-- TASK A --
List each pseudo-instruction example given in the ARM notes, along with what it is used for.
-- TASK B --
How many questions will the online exam have, according to the ARM notes?
-- TASK C --
Please reproduce a passage from the ARM notes, beginning at the words "More ARM stuff, focused" and stopping after "(from 0 to 0xff)".

More ARM stuff, focused on getting the vm running locally. Seems all useful links are on the course website already: here and here.

Tips from lecture:

• use LDMIA and STMDB for moving multiple registers to/from memory
• there are 4 ways to use stack with arm asssembly (different instruction sets) - make sure to use the same one as GDB uses on Debian when completing the assignment

Loading constants:

• all arm instructions are 32bit, so they cannot fit 32bit arguments - this is especially important when dealing with constants and addresses:
  • all 8bit constants are valid (from 0 to 0xff)
  • we can use left and right bit shift suffixes to pass larger arguments (as long as they can be defined by a shift of 8-bit argument)
  • in all other cases large arguments need to be constructed using more instructions
  • practically, we can just write down the constant in .s source file, if it's impossible to define it assembly will throw compilation errors
  • we can also use pseudo-instructions (that don't correspond to a single instruction):
    • ldr r3,=2137 for integer constants
    • vldr.F32 s7,=3.141591 for FPU constants
    • adr r3,end for loading addresses

Exam info:

• counts as 1/4 of the points (so the same as each lab assignment)
• need to get at least 1 point, 12 total points should suffice to get a positive grade
• it will be a 10-question online test

-- AVAILABLE DATA --
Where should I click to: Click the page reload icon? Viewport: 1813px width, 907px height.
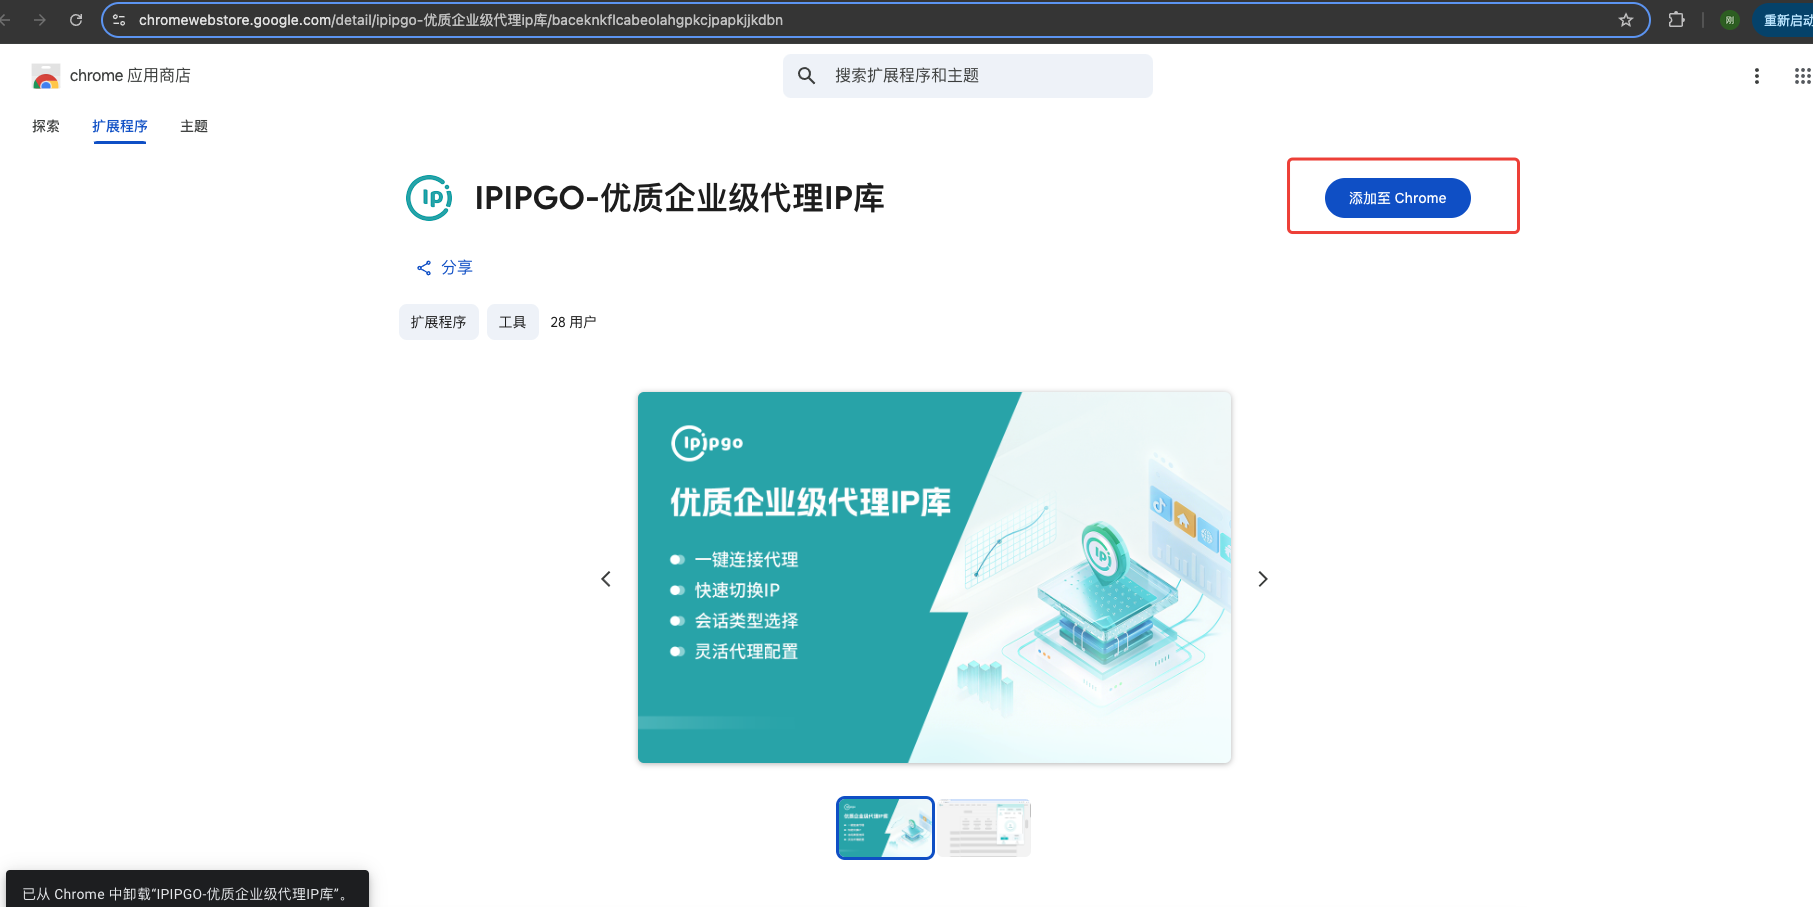click(x=76, y=19)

-- FINAL RESULT A --
- ldr r3,=2137: for integer constants
- vldr.F32 s7,=3.141591: for FPU constants
- adr r3,end: for loading addresses

-- FINAL RESULT B --
Ten questions.

-- FINAL RESULT C --
More ARM stuff, focused on getting the vm running locally. Seems all useful links are on the course website already: here and here.

Tips from lecture:

• use LDMIA and STMDB for moving multiple registers to/from memory
• there are 4 ways to use stack with arm asssembly (different instruction sets) - make sure to use the same one as GDB uses on Debian when completing the assignment

Loading constants:

• all arm instructions are 32bit, so they cannot fit 32bit arguments - this is especially important when dealing with constants and addresses:
  • all 8bit constants are valid (from 0 to 0xff)